Task prompt: Word for word, set down every line of the entries below from the line with "Watch me (127, 2227)" to the line with "Obsah fóra (76, 113)", including both, and no other line.

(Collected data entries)
* * *

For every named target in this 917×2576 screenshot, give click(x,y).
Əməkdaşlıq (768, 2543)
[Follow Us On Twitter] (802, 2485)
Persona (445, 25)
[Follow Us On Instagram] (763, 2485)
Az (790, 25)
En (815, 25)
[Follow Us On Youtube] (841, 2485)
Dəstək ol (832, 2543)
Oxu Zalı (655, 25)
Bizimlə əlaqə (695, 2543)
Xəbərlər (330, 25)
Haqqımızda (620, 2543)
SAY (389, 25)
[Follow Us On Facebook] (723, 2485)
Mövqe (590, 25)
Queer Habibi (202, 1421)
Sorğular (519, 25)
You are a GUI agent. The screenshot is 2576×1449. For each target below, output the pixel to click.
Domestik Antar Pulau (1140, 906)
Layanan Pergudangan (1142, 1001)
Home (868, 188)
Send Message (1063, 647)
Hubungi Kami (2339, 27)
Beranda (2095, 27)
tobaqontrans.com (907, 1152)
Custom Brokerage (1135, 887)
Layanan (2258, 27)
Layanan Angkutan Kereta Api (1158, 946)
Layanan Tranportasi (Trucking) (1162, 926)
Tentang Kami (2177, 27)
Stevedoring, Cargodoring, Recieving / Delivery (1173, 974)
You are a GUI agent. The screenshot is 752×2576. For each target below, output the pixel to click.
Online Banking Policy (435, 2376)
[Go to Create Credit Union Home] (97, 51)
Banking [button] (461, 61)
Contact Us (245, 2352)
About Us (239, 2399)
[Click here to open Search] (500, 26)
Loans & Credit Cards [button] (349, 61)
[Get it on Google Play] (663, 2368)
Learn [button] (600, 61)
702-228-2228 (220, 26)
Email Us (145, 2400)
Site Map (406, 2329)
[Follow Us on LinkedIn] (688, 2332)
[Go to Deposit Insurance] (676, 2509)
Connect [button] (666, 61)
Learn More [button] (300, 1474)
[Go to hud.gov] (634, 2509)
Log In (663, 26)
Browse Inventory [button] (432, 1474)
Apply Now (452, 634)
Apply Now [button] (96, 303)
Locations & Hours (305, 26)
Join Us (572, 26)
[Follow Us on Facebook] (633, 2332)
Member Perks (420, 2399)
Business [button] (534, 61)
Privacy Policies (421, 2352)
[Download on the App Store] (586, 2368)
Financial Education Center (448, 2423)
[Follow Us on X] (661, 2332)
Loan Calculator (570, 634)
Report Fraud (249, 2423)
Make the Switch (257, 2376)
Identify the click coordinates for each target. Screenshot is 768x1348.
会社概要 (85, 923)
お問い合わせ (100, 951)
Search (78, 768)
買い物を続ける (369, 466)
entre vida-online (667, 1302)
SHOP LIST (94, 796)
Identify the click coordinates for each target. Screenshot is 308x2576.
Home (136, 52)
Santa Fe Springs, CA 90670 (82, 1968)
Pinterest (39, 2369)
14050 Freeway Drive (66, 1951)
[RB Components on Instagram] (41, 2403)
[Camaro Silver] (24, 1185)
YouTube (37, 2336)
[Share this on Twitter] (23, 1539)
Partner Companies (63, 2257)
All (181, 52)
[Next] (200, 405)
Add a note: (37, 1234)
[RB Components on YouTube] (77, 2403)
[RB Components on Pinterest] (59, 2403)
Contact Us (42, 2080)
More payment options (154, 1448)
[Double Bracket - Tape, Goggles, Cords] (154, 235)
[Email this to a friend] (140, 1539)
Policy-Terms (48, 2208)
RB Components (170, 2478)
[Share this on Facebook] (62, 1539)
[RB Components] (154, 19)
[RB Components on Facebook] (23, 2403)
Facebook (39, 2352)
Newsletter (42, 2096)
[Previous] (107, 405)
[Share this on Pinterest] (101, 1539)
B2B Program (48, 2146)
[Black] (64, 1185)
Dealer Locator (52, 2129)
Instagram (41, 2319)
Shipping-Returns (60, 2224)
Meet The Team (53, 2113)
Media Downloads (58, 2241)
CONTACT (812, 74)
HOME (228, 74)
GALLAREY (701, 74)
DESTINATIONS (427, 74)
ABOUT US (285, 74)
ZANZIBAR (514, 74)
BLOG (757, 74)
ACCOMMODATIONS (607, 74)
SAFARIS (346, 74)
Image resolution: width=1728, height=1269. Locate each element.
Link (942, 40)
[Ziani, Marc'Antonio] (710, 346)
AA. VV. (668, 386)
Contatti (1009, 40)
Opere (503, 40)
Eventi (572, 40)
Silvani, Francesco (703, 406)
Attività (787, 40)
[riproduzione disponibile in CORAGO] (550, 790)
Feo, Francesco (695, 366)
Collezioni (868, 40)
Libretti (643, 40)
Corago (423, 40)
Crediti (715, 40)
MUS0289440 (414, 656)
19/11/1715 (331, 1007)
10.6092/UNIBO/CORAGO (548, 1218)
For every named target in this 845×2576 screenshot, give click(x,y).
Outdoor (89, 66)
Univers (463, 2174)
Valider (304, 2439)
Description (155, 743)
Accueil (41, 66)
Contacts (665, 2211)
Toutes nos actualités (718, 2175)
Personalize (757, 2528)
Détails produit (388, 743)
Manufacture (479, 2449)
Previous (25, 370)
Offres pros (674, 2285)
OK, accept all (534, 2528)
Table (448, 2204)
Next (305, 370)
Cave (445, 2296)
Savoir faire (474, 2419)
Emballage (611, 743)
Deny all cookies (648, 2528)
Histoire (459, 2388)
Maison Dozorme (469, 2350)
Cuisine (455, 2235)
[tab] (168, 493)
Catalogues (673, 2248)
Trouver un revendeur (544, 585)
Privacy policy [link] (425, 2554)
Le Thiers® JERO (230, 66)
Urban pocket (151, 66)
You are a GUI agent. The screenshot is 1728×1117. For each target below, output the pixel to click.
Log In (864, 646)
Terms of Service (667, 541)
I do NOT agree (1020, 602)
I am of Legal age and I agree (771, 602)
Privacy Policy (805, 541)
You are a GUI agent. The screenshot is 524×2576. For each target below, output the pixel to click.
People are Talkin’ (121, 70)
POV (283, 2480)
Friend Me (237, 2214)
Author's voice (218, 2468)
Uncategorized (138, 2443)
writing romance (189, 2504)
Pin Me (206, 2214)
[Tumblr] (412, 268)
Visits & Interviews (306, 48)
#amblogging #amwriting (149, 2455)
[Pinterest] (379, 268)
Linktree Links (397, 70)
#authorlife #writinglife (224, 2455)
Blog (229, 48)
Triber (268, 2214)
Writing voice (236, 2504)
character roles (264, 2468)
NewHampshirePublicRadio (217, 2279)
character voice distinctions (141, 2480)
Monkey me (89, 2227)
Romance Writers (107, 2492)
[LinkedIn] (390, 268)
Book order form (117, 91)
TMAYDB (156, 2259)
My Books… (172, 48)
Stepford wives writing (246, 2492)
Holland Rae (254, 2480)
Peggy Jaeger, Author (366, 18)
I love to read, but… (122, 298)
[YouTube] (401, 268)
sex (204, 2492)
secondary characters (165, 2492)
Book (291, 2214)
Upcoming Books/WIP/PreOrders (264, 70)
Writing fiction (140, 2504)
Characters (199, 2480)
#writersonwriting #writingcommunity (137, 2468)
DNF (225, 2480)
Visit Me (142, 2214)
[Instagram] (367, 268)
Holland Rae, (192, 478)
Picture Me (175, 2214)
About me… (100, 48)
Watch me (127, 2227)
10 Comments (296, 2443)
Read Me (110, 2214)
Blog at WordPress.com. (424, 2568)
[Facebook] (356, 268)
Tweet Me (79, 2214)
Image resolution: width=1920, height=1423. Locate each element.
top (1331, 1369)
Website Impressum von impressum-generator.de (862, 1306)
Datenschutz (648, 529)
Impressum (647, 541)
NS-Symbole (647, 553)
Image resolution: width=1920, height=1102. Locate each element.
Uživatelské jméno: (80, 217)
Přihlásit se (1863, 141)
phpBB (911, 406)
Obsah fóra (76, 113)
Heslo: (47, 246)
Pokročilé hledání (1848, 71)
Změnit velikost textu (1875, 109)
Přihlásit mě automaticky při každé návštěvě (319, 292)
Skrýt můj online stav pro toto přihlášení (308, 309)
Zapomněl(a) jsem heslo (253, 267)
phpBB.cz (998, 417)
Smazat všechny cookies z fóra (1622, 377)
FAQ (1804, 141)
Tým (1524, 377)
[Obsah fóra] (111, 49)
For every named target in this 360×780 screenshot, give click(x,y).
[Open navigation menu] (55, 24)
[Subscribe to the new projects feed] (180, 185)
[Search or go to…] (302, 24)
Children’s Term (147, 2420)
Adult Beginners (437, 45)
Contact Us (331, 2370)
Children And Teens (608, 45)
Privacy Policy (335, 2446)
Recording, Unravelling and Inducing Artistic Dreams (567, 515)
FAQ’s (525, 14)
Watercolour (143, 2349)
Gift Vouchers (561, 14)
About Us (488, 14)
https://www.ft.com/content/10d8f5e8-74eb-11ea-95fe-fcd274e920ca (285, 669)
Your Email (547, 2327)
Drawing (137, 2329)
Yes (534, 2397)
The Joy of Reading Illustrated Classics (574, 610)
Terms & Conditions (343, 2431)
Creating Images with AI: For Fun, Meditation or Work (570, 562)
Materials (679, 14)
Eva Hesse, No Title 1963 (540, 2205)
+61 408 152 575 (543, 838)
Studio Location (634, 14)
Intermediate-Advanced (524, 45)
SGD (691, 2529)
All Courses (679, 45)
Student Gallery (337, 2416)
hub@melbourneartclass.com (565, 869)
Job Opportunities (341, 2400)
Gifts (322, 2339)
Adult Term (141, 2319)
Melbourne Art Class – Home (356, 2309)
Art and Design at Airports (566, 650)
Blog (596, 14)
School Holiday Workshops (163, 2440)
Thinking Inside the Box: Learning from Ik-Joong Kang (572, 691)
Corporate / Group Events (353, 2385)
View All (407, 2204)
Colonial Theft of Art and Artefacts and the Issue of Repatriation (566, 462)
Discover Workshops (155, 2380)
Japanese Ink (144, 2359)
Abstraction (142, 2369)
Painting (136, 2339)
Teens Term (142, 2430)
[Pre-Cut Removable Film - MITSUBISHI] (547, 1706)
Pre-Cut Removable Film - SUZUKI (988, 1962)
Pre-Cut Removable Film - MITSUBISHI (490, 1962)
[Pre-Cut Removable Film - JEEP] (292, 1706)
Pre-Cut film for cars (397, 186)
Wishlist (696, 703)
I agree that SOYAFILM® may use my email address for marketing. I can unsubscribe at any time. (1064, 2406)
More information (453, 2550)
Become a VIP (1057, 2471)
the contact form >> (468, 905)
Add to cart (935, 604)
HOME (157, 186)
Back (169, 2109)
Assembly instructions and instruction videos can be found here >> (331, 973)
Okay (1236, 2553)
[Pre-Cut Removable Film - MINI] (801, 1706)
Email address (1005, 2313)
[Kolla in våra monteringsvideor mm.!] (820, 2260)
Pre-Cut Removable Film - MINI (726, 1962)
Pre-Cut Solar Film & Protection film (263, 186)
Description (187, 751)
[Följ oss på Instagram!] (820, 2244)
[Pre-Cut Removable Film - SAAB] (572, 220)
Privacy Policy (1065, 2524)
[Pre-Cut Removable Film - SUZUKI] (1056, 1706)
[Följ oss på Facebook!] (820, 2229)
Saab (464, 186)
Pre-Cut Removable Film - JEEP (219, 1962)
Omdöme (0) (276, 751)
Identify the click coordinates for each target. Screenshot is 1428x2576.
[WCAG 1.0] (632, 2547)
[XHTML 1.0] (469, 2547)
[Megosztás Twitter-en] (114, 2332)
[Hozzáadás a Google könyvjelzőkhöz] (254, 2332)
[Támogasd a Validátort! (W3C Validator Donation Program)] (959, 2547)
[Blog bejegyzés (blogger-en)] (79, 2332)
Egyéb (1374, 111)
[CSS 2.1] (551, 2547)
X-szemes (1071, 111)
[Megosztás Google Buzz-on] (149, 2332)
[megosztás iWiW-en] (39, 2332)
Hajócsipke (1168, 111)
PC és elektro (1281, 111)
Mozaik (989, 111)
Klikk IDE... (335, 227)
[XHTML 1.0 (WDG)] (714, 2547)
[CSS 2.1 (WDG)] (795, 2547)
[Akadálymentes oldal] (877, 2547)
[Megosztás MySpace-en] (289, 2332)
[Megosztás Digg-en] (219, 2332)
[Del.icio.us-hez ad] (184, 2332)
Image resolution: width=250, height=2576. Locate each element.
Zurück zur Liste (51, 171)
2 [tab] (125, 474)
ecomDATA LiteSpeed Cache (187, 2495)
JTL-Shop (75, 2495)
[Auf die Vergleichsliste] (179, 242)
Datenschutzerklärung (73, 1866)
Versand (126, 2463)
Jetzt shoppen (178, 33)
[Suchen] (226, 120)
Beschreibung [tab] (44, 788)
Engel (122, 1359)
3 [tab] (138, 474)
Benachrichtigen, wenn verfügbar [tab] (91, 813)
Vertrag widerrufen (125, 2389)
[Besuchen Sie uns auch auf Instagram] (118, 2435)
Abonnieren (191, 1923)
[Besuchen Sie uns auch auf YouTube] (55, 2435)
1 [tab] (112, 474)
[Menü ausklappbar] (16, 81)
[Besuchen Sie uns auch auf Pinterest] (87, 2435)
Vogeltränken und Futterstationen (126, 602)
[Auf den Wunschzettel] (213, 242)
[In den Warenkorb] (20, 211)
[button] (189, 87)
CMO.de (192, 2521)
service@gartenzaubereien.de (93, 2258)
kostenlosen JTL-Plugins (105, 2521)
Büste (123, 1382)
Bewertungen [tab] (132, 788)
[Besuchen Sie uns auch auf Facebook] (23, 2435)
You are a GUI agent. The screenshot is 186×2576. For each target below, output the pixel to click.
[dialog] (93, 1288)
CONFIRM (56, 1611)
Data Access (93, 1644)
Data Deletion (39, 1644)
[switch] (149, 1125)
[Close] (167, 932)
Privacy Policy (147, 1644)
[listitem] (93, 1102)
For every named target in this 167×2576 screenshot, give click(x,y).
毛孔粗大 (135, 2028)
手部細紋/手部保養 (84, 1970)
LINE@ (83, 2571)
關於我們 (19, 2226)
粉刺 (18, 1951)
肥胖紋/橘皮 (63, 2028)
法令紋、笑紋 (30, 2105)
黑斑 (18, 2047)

* * *

Task solution:
Watch me (127, 2227)
10 Comments (296, 2443)
Read Me (110, 2214)
Blog at WordPress.com. (424, 2568)
[Facebook] (356, 268)
Tweet Me (79, 2214)
Image resolution: width=1920, height=1423. Locate each element.
top (1331, 1369)
Website Impressum von impressum-generator.de (862, 1306)
Datenschutz (648, 529)
Impressum (647, 541)
NS-Symbole (647, 553)
Image resolution: width=1920, height=1102. Locate each element.
Uživatelské jméno: (80, 217)
Přihlásit se (1863, 141)
phpBB (911, 406)
Obsah fóra (76, 113)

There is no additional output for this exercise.